- **What you have to do**: Copy every line of each item below word for word, omitting the pictures.

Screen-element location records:
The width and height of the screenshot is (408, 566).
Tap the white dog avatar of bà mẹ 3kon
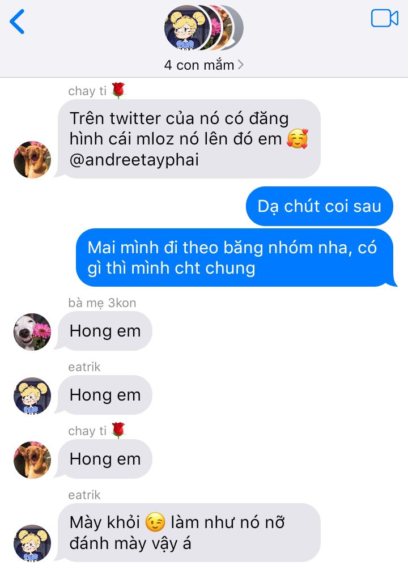click(x=32, y=332)
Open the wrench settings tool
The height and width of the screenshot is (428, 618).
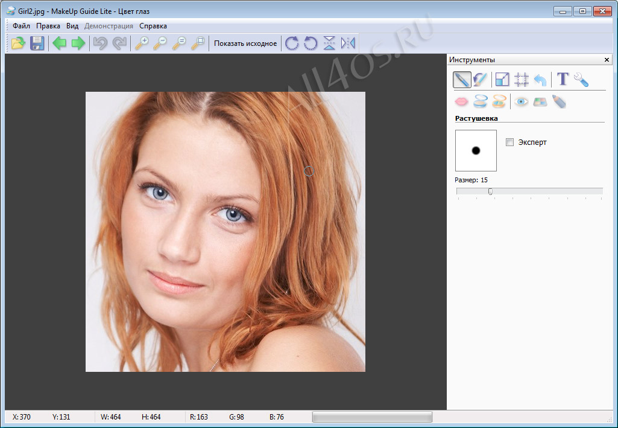[x=581, y=79]
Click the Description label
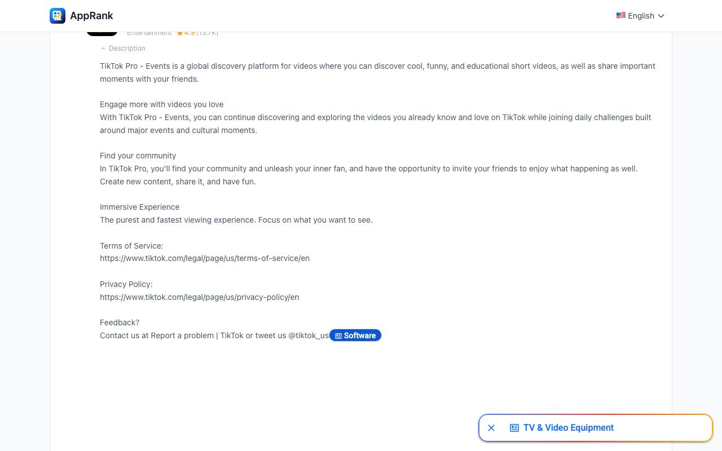 [x=127, y=48]
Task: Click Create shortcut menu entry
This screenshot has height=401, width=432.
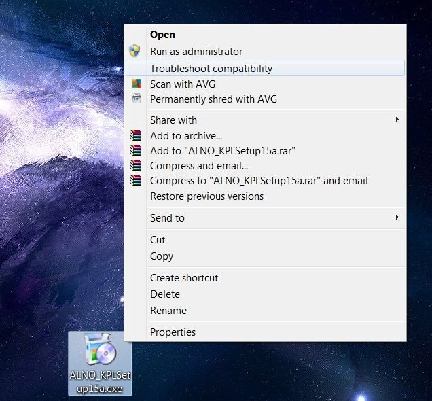Action: point(184,278)
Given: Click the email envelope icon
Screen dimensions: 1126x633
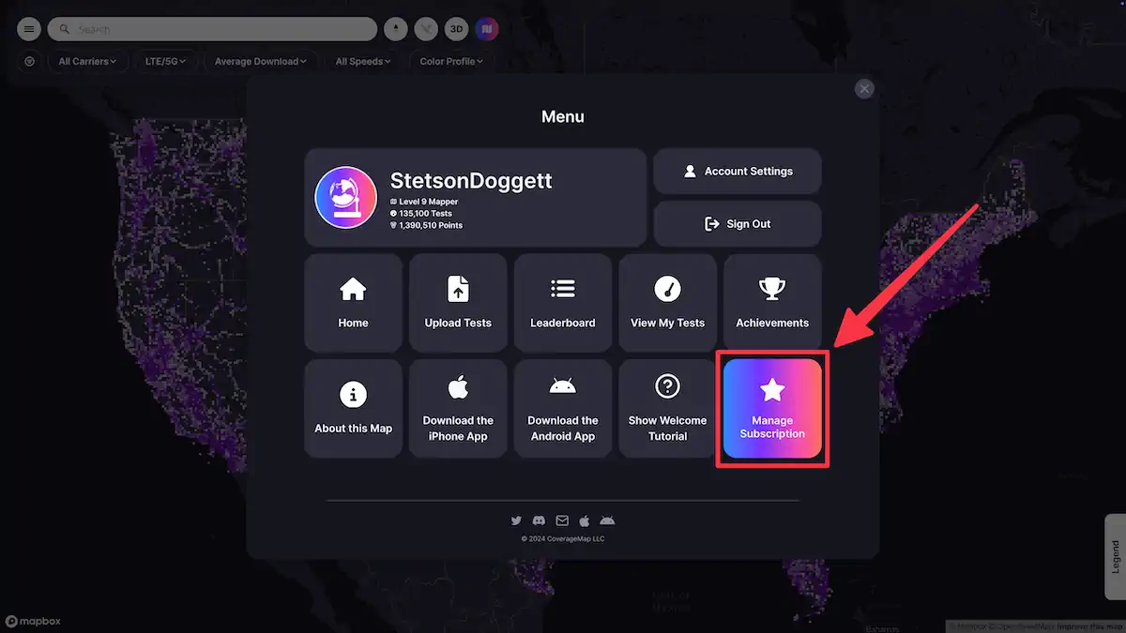Looking at the screenshot, I should tap(562, 520).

- **Reply**:
The width and height of the screenshot is (408, 566).
Tap the white dog avatar of bà mẹ 3kon
click(x=32, y=332)
Open the wrench settings tool
The height and width of the screenshot is (428, 618).
[x=581, y=79]
Click the Description label
 [x=127, y=48]
Task: Click Create shortcut menu entry
This screenshot has height=401, width=432.
Action: point(184,278)
Given: Click the email envelope icon
Screen dimensions: 1126x633
Looking at the screenshot, I should tap(562, 520).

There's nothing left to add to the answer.